Task to complete ::
Would you return the lines between the one holding "Given: Click the 768 views count" and the one holding "The width and height of the screenshot is (1397, 718).", inclusive, and only those, exactly as they stand in the listing below?

Data extract ::

══════════

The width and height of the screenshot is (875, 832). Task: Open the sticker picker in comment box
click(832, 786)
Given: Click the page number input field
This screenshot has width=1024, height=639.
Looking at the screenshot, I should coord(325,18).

══════════

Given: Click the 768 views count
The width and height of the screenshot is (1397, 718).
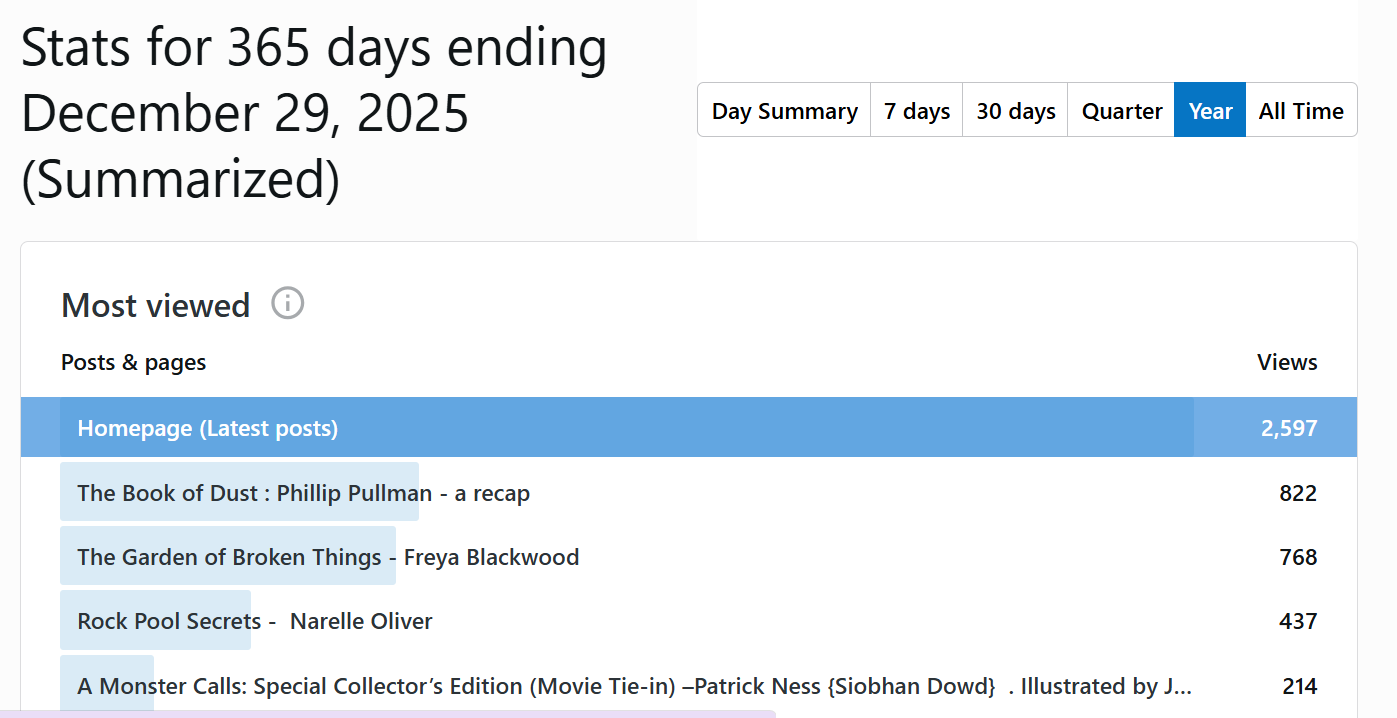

══════════

Your response ::
Given: Click the 768 views count
The width and height of the screenshot is (1397, 718).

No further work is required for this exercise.